Mohon tunggu...
Analgin Ginting
Analgin Ginting Mohon Tunggu... Human Resources - Penulis dan Motivator Level 5

Peduli, Memberi dan Berbagi.

Selanjutnya

Tutup

Pendidikan

Pendapat Gus Dur Anggota DPR RI Sama Dengan Anak TK, Terbukti!

18 Agustus 2012   01:55 Diperbarui: 25 Juni 2015   01:35 1917
+
Laporkan Konten
Laporkan Akun
Kompasiana adalah platform blog. Konten ini menjadi tanggung jawab bloger dan tidak mewakili pandangan redaksi Kompas.
Lihat foto
Bagikan ide kreativitasmu dalam bentuk konten di Kompasiana | Sumber gambar: Freepik

Ketika  masih menjabat sebagai Presiden Republik Indonesia yang ke 4, Gus Dur pernah melakukan kunjungan kerja ke DPR RI.  Entah apa kala itu yang menjadi alasan dan konteks nya  tiba tiba Gus Dur mengatakan bahwa para anggota DPR masih seperti  anak TK (Taman Kanak Kanak).  Pernyataan ini sangat ramai dikutip dan  bahkan digelembungkan oleh Media, sehingga ketersinggungan anggota DPR semakin menjadi jadi kepada Presiden yang sangat cerdas namun ceplas ceplos  itu.  Belakangan ketika beliau dilengserkan dari Jabatan Presiden dan diganti oleh wakilnya  Megawati Soekarnoputri,  masyarakat mengatakan alasannya adalah karena DPR merasa sakit hati disamakan dengan anak TK.

Benarkah demikian?

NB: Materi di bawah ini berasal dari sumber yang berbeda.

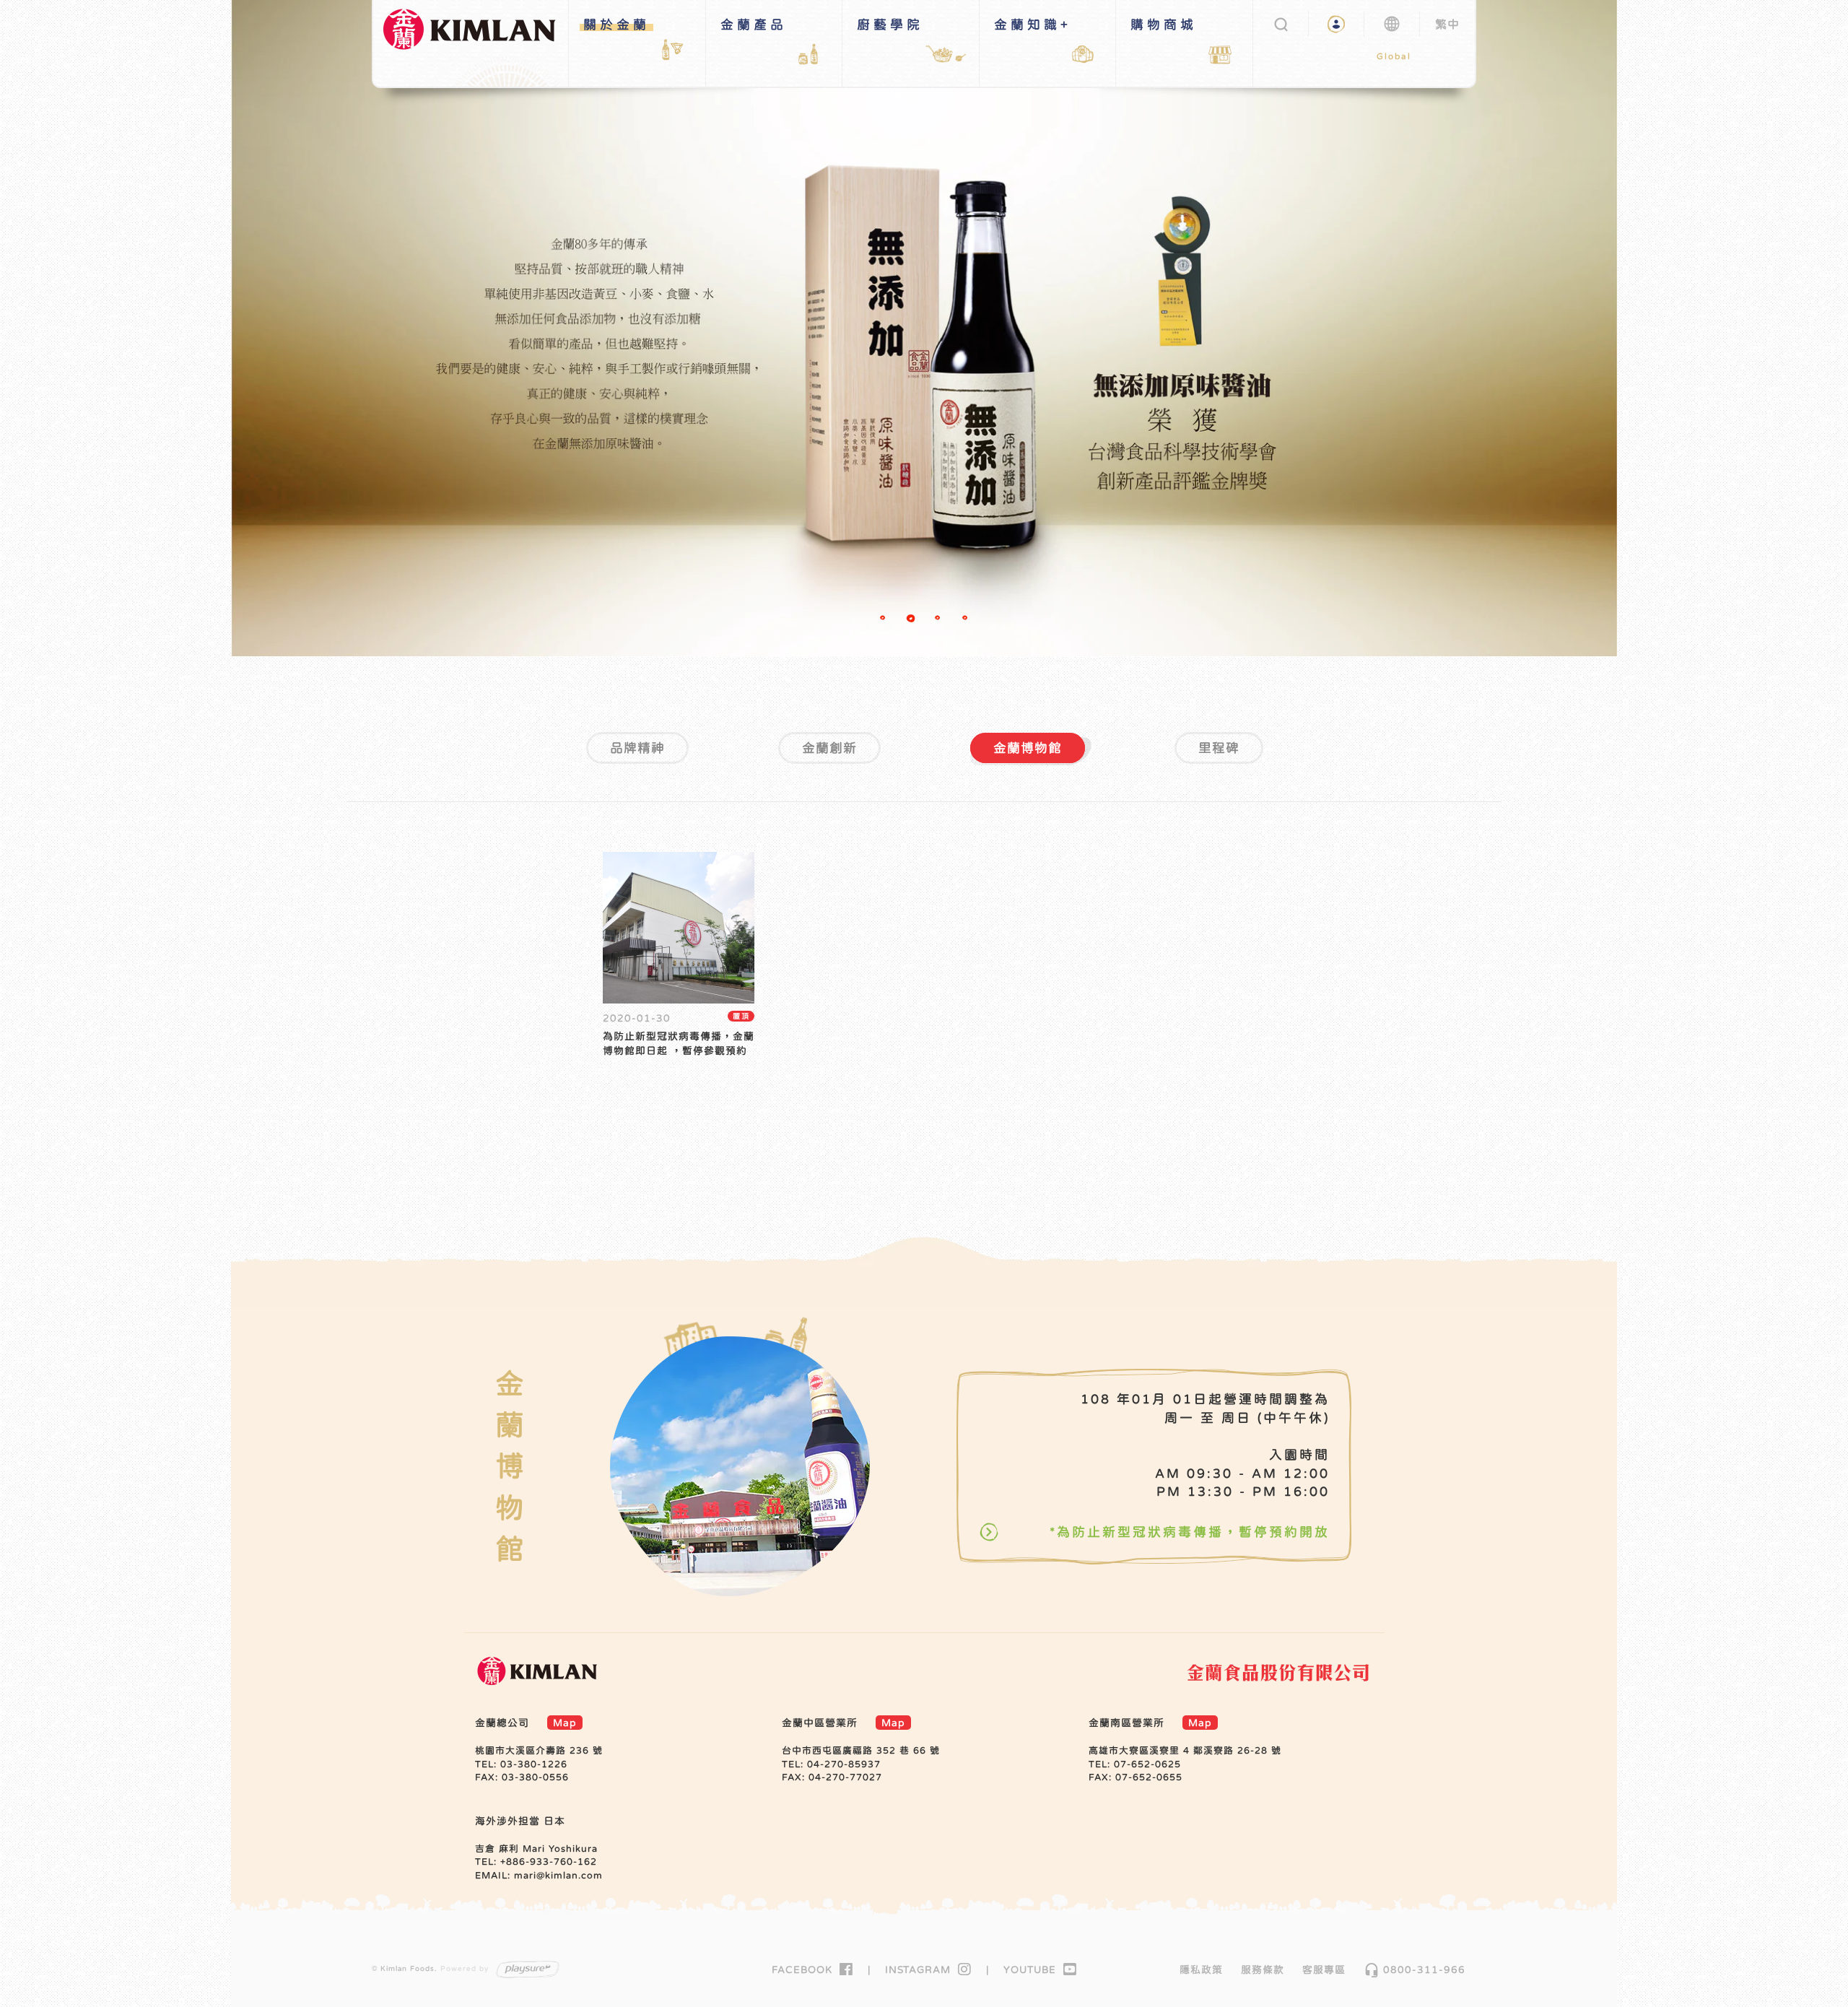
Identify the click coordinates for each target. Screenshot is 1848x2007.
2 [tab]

Belakangan saya sendiri melihat bahwa kinerja para anggota DPR kita memang ada hubungannya dengan pendidikan TK.   Khususnya kebiasaan anggota DPR yang sangat getol melakukan kunjungan ke luar negeri untuk study banding.  Bahkan DPR pernah melakukan study banding ke Afrika Selatan tentang kepramukaan, padahal Afrika Selatan  pun belajar kepramukaan di Indonesia.  Hahahahahha, Lucu banget yach... Study Banding ke negara yang jauh  yang belajar Pramuka dari Cibubur.

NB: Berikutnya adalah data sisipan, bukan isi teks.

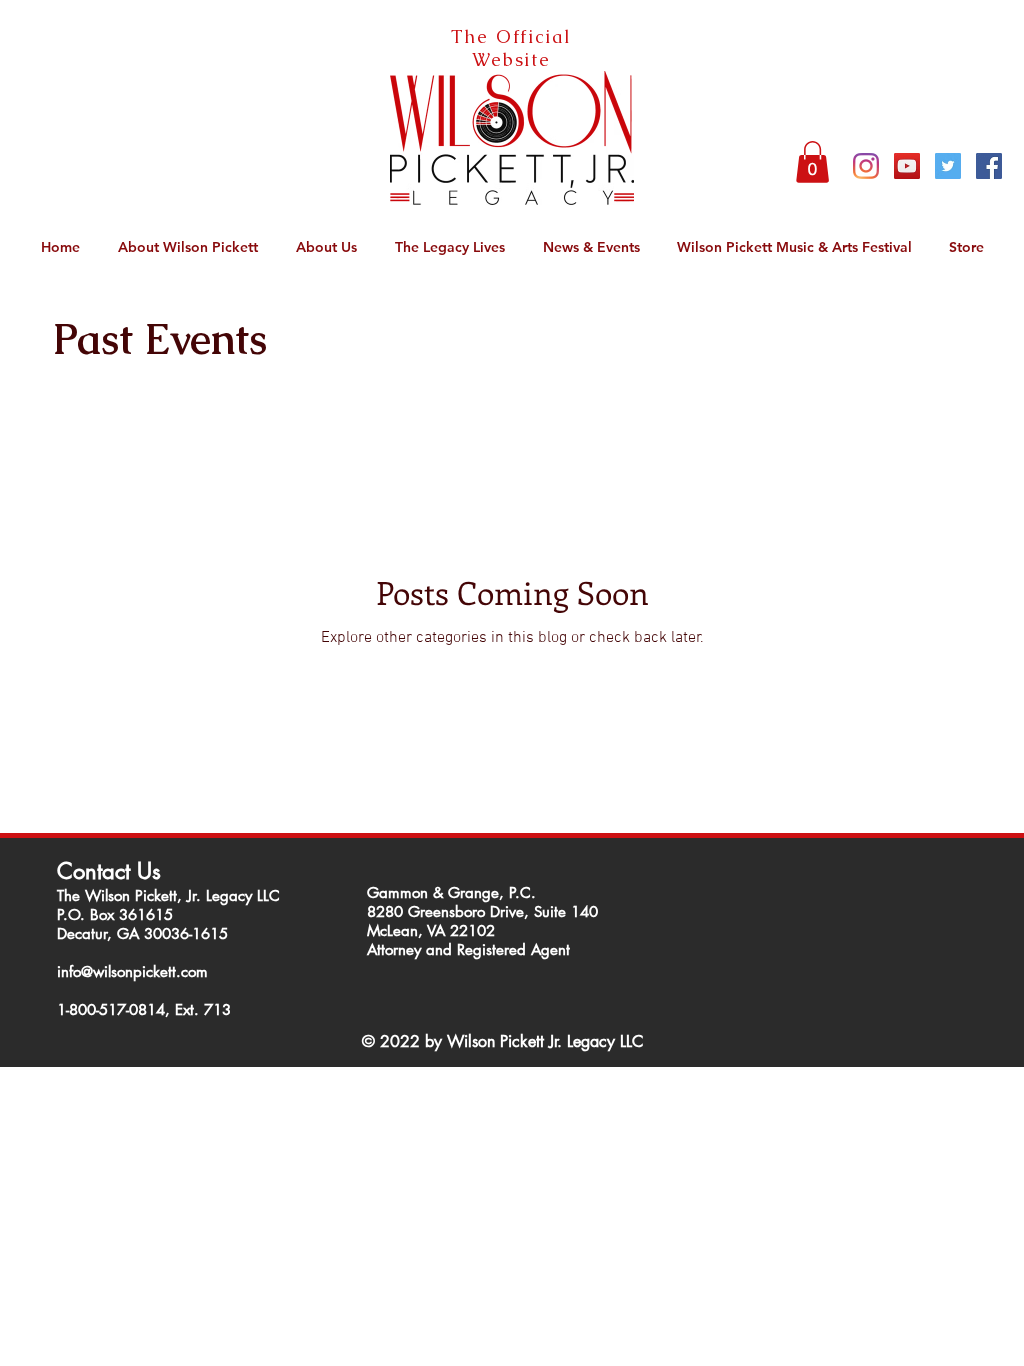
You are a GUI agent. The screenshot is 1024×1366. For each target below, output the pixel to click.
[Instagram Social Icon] (866, 166)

Kunujungan anggota DPR dalam rangka study banding ke Australia dan Ke Jerman pada tahun 2011 dan 2012  bahkan mendapat tentangan yang sangat keras dari para mahasiwa Indonesia yang lagi belajar di kedua negara tersebut.  Sebab study banding, hanya istilah.  Padahal yang mereka lakukan adalah plesir dan  berbelanja yang diongkosi oleh negara.  Study banding hanya alasan, padahal yang mereka lakukan adalah bermain, atau main main.
Nah kebiasaan main main para anggota DPR inilah yang belakangan saya lihat mempunyai hubungan yang sangat erat dengan pendidikan TK.  Kebiasaan bermain bagi para orang dewasa, sehingga tidak pernah fokus dalam bekerja dan tidak konsisten dalam  melakukan pekerjaan besar ternyata mempunyai  hubungannya dengan pedidikan di TK.
Dalam kunjungan  ke Jerman baru baru ini mata saya sangat terbelalak mendengar konsep atau filosofi  pendidikan TK di negara yang paling stabil ekonomi nya di Eropah saat ini.  Diterangkan oleh  seorang kepala sekolah TK yang dibiayai gereja bahwa, sekolah di TK metodenya harus bermain.
Jelas sekali bermain.  Tapi sambil bermain  anak anak tidak boleh sendirian.  Mereka bermain harus dengan teman, supaya sejak awal mereka dididik bahwa hidup tidak bisa dilakukan sendirian.  Mereka dibebaskan bermain apa saja oleh para gurunya, namun disanalah sambil bermain mereka diajarkan untuk berdisplin, tidak menggangu teman temannya yang bermain lain, bahkan berusaha menolong teman temannya untuk  menikmati permainannya.  Permainan apapun yang dipilih seorang anak harus dituntaskannya.  Lalu ada yang bermain sepedaan sambil membonceng temannya yang memegang dan menyeret sapu.  Katanya sedang menyapu jalan. Hehehhe.
Nilai nilai hidup, semangat kerja sama,  fokus  mengatasi masalah jika ditemukan  dalam permainan , memakai toilet sendiri dan membersihkannya sehingga anak anak yang lain  juga memakainya dalam keadaan bersih menjadi bagian dari kurikulum sehari hari  di sekolah sekolah TK.  Anak anak tidak diajarkan membaca dan berhitung, karena itu tanggung jawab sekolah dasar kata guru dan kepala sekolahnya.  Pendeknya, kurikulum di sekolah TK harus 80 persen bermain.  Untuk  memastikan jumlah permainan di setiap TK, Dinas Pendidikan TK Jerman akan mengawasi jumlah sarana dan wahana permainan di setiap sekolah.  Bahkan pengawasan untuk pendidikan TK lebih ketat daripada pengawasan untuk pendidikan dasar.  Alasannya itu tadi, bahwa nilai kehidupan dan etos kerja  berawal dalam pendidikan TK.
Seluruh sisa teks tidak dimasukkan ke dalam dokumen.